WASHINGTON -- Congressional Democrats seemed sure of their political footing Wednesday, already looking beyond the shutdown that has paralyzed the government and left nearly a million furloughed Americans without pay.
Several Democratic lawmakers attended a fundraiser for Rep. Charles Rangel (D-N.Y.) Wednesday night on Capitol Hill -- one of several political fundraisers held during a week when a number of other congressmen had decided it better not to raise money while 40 percent of the federal workforce was on furlough. Since Monday, more than a dozen Washington fundraisers have been canceled or postponed, including events for leading figures like Sen. Marco Rubio (R-Fla.).
But Democratic lawmakers at the Rangel reception didn't seem concerned about the possible adverse perception of fundraising during the shutdown. "There's no point in shutting down everything we've got to do just because we've shut down the government," Rep. Jim McDermott (D-Wash.) told The Huffington Post. "My view is that we work hard at this, we work 40 hours a week, we drive ourselves hard, and you keep doing what you've got to keep doing."
The event was well attended by about 40 people. In addition to Rangel and McDermott, Reps. Sandy Levin (D-Mich.), Joe Crowley (D-N.Y.) and Richard Neal (D-Mass.) all stopped by.
John Risch, a railroad union lobbyist, said this was the only fundraiser he would be attending this week. He said it usually feels like there are 20 such events a week. "It's the regular order of business around here," Risch said of the packed fundraising schedule. "I'm surprised, actually, that some of them have been canceled. It's what they do in this town: have fundraisers."
None of the lawmakers who spoke to HuffPost seemed surprised the event for Rangel had remained on the calendar in spite of the shutdown.
"The individual makes the judgment," Neal said. "I think it's pretty clear that Charlie was opposed to the government shutdown."
"This was planned long before the Republican leadership decided to close the country," Rangel said, adding that fundraising is necessary if Democrats hope to wrest control of the House from Republicans. "I feel so passionately and so strong that what they're doing is legislatively and morally wrong that I could not just walk away from this fight," Rangel added.
As Congress looks to resolve the shutdown and avoid colliding with the debt ceiling, Democrats are looking ahead.
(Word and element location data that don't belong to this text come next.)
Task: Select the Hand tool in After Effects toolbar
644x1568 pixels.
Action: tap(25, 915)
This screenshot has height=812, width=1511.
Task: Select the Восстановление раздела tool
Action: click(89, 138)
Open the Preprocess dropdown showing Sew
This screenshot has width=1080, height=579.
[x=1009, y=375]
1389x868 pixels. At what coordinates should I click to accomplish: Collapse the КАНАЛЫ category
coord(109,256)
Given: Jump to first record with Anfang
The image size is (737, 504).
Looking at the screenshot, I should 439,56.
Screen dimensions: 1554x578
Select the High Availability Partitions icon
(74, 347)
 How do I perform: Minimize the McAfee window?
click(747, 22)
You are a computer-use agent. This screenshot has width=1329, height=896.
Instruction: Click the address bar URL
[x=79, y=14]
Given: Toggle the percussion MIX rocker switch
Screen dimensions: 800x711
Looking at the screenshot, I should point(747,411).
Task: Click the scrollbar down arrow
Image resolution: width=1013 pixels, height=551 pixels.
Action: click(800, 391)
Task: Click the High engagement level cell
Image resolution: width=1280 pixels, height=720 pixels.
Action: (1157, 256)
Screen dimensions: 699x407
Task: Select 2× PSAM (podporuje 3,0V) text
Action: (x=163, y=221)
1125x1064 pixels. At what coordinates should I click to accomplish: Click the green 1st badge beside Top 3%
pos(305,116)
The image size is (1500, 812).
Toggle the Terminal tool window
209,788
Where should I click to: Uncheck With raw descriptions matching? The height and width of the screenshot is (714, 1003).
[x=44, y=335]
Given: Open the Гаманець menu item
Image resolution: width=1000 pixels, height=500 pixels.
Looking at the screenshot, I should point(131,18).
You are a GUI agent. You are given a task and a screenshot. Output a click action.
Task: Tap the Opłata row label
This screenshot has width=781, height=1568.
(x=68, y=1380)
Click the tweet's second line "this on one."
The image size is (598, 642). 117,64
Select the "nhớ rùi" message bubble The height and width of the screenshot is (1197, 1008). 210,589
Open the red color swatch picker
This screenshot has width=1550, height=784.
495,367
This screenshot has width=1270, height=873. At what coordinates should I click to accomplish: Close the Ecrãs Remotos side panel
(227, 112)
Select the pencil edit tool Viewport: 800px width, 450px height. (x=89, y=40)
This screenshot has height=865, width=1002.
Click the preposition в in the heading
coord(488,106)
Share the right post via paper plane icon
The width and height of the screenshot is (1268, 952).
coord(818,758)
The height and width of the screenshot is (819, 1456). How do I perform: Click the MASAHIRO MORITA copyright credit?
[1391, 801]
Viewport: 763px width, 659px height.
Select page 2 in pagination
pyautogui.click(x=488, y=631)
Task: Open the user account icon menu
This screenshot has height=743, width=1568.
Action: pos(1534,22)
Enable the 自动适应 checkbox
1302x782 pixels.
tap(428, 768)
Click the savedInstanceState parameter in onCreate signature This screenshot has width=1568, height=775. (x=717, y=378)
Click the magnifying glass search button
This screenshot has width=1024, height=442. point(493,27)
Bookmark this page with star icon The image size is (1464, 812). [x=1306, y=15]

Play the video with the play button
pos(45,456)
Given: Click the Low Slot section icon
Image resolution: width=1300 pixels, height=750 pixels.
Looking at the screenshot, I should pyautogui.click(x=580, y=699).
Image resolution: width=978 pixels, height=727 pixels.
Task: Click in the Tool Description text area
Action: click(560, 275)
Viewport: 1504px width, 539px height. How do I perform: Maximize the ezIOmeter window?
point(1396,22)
And that means fundraising as usual.
"This is gonna be over," McDermott said of the shutdown. "This ain't gonna be everything."
Rangel has had difficulty fundraising recently, according to Roll Call, and he faced a serious primary challenger in 2012. In 2010, the House censured Rangel for 11 rules violations, including failure to pay property taxes on a house in the Dominican Republic and failure to disclose $500,000 in assets.
Lawmakers who attended the fundraiser Wednesday said that they've been working hard to keep the government open during the shutdown, pointing out that Rangel and the rest of the Democratic caucus has nothing to do with the present situation.
The attitude among Democrats at Rangel's event seems emblematic of the party's confidence in its position in the face of an economically damaging shutdown. It's an attitude shared by President Barack Obama, who has sought compromise with the House in the past, but who has refused to negotiate with Republicans seeking to attach policy riders to the continuing resolution to fund the government.
That strategy appears to be working: On Monday, the last day before the shutdown, the Democratic National Committee reported its best fundraising day since 2012, raking in nearly $850,000.